Small populations of pathogenic bacteria may be harder to kill off than larger populations because they respond differently to antibiotics, a new study by Emory University finds.
The journal eLife published the research, showing that a population of bacteria containing 100 cells or less responds to antibiotics randomly — not homogeneously like a larger population.
“We’ve shown that there may be nothing special about bacterial cells that aren’t killed by drug therapy — they survive by random chance,” says senior author Minsu Kim, an assistant professor in the Department of Physics and a member of Emory’s Antibiotic Resistance Center.

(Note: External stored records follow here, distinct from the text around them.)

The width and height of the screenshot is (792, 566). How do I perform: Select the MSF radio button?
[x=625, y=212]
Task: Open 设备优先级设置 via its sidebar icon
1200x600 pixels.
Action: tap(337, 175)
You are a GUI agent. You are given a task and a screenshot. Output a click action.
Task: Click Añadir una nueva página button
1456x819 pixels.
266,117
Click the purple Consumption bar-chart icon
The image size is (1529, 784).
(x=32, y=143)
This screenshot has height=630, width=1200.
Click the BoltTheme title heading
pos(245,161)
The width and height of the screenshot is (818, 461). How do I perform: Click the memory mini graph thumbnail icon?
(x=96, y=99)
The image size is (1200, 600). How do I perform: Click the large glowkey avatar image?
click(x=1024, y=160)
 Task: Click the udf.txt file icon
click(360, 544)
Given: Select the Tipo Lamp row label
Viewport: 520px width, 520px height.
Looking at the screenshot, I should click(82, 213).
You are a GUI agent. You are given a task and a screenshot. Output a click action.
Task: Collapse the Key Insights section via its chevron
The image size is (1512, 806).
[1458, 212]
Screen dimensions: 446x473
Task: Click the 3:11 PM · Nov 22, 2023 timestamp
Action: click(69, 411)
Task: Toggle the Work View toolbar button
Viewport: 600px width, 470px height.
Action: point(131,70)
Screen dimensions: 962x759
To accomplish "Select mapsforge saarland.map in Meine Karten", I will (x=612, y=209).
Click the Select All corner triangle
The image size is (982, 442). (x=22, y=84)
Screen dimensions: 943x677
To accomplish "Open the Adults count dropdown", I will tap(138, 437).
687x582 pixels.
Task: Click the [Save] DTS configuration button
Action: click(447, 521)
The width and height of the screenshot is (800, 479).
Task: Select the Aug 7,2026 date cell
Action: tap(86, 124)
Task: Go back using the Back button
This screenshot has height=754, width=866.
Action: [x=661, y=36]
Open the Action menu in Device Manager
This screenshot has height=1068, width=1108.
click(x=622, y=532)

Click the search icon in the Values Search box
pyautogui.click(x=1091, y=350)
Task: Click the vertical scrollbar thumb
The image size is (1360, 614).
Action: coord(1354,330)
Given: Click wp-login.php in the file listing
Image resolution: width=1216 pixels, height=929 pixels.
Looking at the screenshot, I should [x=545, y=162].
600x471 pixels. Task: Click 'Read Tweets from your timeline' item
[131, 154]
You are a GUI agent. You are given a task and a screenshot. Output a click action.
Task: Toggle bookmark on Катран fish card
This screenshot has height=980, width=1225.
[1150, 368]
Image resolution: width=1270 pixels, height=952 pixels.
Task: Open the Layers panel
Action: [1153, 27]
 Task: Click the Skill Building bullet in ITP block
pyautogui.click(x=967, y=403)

“This randomness is a double-edged sword,” Kim adds. “On the surface, it makes it more difficult to predict a treatment outcome. But we found a way to manipulate this inherent randomness in a way that clears a small population of bacteria with 100 percent probability. By tuning the growth and death rate of bacterial cells, you can clear small populations of even antibiotic-resistant bacteria using low antibiotic concentrations.”
Jessica Coates, as a graduate student at Emory, and Bo Ryoung Park, a research associate in the Kim lab, are co-first authors of the paper. Additional authors are graduate student Emrah Simsek and post-doctoral fellows Dai Le and Waqas Chaudry.
The researchers developed a treatment model using a cocktail of two different classes of antibiotic drugs. They first demonstrated the effectiveness of the model in laboratory experiments on a small population of E. coli bacteria without antibiotic-drug resistance. In later experiments, they found that the model also worked on a small population of clinically-isolated antibiotic-resistant E. coli.
“We hope that our model can help in the development of more sophisticated antibiotic drug protocols — making them more effective at lower doses for some infections,” Kim says. “It’s important because if you treat a bacterial infection and fail to kill it entirely, that can contribute to antibiotic resistance.”